I don't know what, if anything, was the trigger event this time. Doesn't always have to be one. That's what makes it a relapsing/remitting clinical depression rather than a truly emotionally-based one. Well, one of the things, anyhow. So nothing "happened," though we did pass a couple of sad anniversaries that might tangentially connect—we passed what would have been my grandfather's 102nd birthday, shortly thereafter the anniversary of my mom dying. But really, I don't think those were key, I wasn't thinking about them much. It's just my fucked-up brain chemistry.

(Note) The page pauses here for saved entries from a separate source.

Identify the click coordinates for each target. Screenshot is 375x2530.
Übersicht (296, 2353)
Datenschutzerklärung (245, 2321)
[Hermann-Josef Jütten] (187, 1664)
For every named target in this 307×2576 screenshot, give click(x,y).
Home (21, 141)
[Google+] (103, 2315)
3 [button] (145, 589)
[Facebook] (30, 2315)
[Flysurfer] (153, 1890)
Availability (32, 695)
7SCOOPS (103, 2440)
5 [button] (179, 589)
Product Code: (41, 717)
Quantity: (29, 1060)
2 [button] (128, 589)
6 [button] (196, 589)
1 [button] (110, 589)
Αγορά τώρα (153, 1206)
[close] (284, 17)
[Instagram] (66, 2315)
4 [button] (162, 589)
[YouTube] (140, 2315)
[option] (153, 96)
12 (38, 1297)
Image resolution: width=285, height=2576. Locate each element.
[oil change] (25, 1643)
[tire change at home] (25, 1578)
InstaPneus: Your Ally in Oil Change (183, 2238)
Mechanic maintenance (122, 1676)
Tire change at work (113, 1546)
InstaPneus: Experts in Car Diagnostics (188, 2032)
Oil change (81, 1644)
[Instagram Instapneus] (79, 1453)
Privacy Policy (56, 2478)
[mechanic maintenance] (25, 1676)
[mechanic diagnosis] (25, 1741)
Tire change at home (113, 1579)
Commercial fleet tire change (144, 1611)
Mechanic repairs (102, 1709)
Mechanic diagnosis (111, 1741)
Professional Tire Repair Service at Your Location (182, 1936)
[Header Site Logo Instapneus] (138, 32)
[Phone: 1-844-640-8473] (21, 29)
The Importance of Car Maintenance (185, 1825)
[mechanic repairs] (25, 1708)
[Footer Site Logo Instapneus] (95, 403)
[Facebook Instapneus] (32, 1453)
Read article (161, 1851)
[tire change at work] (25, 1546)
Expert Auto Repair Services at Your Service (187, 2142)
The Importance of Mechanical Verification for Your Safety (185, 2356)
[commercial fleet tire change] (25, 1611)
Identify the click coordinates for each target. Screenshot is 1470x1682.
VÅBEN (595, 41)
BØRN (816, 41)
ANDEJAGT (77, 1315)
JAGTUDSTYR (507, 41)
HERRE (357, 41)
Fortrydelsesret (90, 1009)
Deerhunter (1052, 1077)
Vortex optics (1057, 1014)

As I've said before about this, most of the time, thanks to good medicinal intervention, I do OK. My depression is tethered to me, visualized as a black hole with an unescapable gravity well, but usually I keep a good orbital distance. Maintaining it takes energy. And if I slip a little, it takes more energy to try and climb up again. And, sooner or later, it seems, whatever engine that powers that orbital thrust breaks down. Or overheats or something. My metaphor starts to collapse here, but I just get tired. The brain realizes how much effort its been putting into not-crashing and just needs a break.

Which means gravity pulls harder. Which means when I'm ready to come out of rest mode I have to work a whole lot harder to get back up to stable orbit. Which is tiring. You see how this can be endlessly frustrating.

Now, in this case—and again, I thank the makers of Sertraline for the generally effective assist—I didn't get pulled down all that far. I'd like to orbit at, say, moon level but I got pulled down to GPS level. Sucks, but way better than ISS level. Or atmospheric. I need these metaphors to help it make sense in my head.

Anyway, I've been tired. Sleeping a lot. Screwed up my already nocturnal tendencies to be downright vampiric. But it's better today, I can tell I'm gaining some altitude, and it's a good thing because I've got to be out in the world with the Daywalkers the next few days and then in a little over a week I have to take a quick trip to California, which I'm not really looking forward to but neither am I wishing wasn't happening. I'll take that, at this point.

Meanwhile, I have been keeping up with my and Erik's Substack about the Immaculate Grid. Because no matter what, there is always baseball.